# start of Exercise materials

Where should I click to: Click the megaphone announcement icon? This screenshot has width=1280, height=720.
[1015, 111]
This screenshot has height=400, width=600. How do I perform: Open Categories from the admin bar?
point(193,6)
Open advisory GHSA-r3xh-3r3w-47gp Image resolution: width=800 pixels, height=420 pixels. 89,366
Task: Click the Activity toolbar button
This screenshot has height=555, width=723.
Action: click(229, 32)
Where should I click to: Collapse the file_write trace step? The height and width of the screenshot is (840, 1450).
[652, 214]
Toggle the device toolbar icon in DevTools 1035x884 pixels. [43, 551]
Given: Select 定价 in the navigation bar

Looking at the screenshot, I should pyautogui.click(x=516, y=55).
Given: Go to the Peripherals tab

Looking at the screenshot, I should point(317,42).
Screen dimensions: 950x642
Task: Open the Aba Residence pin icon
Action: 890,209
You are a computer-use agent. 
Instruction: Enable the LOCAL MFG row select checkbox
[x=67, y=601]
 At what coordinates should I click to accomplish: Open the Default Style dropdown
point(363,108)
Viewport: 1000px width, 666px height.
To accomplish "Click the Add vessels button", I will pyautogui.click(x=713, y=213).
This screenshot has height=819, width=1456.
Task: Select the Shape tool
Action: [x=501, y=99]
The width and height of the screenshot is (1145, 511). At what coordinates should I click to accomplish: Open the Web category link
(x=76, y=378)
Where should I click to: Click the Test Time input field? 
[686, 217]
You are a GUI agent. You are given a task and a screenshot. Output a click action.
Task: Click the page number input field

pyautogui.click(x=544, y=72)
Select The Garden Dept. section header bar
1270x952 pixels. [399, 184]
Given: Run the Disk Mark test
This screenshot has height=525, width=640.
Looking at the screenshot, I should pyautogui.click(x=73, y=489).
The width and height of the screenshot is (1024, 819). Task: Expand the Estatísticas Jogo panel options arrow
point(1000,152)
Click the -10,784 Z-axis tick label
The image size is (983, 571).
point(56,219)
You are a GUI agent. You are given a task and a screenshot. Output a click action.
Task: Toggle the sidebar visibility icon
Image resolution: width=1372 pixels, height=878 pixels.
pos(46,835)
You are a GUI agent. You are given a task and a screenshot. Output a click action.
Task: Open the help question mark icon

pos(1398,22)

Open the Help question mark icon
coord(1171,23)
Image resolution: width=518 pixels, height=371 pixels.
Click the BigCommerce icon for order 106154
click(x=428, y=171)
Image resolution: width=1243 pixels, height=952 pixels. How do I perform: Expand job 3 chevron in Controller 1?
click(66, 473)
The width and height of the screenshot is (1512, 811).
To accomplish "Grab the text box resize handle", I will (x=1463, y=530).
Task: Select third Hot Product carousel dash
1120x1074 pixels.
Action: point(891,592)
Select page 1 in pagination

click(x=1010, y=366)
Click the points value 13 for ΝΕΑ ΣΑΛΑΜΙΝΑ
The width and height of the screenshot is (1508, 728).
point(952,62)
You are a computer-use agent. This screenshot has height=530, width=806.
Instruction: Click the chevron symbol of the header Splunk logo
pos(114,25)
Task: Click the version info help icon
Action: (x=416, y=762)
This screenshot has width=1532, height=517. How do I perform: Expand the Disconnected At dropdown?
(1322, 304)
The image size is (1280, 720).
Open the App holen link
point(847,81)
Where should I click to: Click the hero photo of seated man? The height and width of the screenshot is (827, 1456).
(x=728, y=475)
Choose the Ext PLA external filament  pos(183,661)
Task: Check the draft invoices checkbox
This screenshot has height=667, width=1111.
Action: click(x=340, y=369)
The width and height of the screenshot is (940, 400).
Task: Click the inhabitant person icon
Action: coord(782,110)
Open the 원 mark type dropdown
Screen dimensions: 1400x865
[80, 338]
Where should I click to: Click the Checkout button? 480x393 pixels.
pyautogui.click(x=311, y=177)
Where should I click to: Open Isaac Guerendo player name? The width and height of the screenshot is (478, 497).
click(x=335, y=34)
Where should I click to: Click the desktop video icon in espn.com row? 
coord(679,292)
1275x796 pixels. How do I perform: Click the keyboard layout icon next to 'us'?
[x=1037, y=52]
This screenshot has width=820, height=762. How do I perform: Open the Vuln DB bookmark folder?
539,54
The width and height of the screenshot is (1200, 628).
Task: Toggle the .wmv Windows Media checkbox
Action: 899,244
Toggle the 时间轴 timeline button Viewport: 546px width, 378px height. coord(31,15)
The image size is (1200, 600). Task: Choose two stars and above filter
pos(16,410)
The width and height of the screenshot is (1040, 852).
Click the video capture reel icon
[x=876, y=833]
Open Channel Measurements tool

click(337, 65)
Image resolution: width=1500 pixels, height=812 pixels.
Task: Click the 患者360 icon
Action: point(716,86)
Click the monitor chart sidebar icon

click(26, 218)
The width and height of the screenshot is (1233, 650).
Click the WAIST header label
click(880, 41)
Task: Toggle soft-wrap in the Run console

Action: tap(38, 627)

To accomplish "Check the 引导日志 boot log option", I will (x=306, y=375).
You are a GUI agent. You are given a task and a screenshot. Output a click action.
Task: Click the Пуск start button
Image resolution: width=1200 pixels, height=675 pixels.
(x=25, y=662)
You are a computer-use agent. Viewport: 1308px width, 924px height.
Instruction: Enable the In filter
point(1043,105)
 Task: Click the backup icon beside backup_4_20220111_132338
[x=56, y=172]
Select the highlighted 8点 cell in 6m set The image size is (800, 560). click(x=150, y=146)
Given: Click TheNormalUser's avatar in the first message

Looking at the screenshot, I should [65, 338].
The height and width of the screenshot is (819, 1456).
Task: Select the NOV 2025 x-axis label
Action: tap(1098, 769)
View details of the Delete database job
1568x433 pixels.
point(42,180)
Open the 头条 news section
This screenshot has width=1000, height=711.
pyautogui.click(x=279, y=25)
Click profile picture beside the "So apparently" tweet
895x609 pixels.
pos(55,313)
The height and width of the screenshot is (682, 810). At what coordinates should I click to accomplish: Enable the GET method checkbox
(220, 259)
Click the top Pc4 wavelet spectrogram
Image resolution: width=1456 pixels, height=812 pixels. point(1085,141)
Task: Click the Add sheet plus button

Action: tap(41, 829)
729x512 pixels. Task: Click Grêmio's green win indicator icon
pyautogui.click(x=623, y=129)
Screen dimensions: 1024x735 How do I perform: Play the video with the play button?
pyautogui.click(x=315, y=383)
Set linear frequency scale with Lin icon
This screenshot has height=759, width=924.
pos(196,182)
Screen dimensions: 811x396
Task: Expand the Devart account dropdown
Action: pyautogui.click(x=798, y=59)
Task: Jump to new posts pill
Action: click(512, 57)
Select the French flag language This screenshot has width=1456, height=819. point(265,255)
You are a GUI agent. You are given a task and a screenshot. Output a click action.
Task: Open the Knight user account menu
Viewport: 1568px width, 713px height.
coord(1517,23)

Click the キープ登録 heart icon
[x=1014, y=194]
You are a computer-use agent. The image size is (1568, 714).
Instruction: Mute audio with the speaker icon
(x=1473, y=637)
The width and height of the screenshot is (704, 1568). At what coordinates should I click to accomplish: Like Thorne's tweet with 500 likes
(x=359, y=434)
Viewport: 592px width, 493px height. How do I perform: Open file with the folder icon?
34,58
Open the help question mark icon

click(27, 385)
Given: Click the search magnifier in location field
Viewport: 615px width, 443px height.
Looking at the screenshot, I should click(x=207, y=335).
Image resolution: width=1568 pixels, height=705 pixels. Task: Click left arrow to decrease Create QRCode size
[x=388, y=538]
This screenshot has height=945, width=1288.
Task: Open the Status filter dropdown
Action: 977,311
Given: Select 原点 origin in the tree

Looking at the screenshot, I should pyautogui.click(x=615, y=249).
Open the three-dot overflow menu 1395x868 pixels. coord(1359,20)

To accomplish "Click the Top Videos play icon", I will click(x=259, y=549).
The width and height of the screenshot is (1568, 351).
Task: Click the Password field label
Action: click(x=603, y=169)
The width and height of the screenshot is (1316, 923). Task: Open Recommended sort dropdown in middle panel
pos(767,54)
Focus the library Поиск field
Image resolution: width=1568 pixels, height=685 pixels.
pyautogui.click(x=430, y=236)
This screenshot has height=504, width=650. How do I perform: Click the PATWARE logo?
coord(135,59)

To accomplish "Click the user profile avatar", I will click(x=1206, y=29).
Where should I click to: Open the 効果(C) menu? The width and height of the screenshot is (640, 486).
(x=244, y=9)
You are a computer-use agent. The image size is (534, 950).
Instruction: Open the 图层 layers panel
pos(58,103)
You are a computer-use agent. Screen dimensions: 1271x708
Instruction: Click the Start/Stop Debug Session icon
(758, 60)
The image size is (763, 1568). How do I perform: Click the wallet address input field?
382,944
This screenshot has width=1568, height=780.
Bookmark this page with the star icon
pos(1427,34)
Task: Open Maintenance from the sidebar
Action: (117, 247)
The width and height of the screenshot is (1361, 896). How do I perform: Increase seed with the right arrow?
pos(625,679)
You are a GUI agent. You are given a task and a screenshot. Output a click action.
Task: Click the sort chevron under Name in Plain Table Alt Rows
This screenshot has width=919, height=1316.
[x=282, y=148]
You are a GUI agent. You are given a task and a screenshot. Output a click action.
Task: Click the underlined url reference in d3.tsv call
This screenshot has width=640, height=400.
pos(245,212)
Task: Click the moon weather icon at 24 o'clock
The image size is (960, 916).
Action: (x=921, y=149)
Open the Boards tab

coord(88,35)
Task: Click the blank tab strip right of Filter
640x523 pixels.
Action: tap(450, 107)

# end of Exercise materials

What is needed —
Repeat the lines between the one holding "Given: Go to the Peripherals tab" and the one holding "point(363,108)", inclusive.

Full output —
Given: Go to the Peripherals tab

Looking at the screenshot, I should point(317,42).
Screen dimensions: 950x642
Task: Open the Aba Residence pin icon
Action: 890,209
You are a computer-use agent. 
Instruction: Enable the LOCAL MFG row select checkbox
[x=67, y=601]
 At what coordinates should I click to accomplish: Open the Default Style dropdown
point(363,108)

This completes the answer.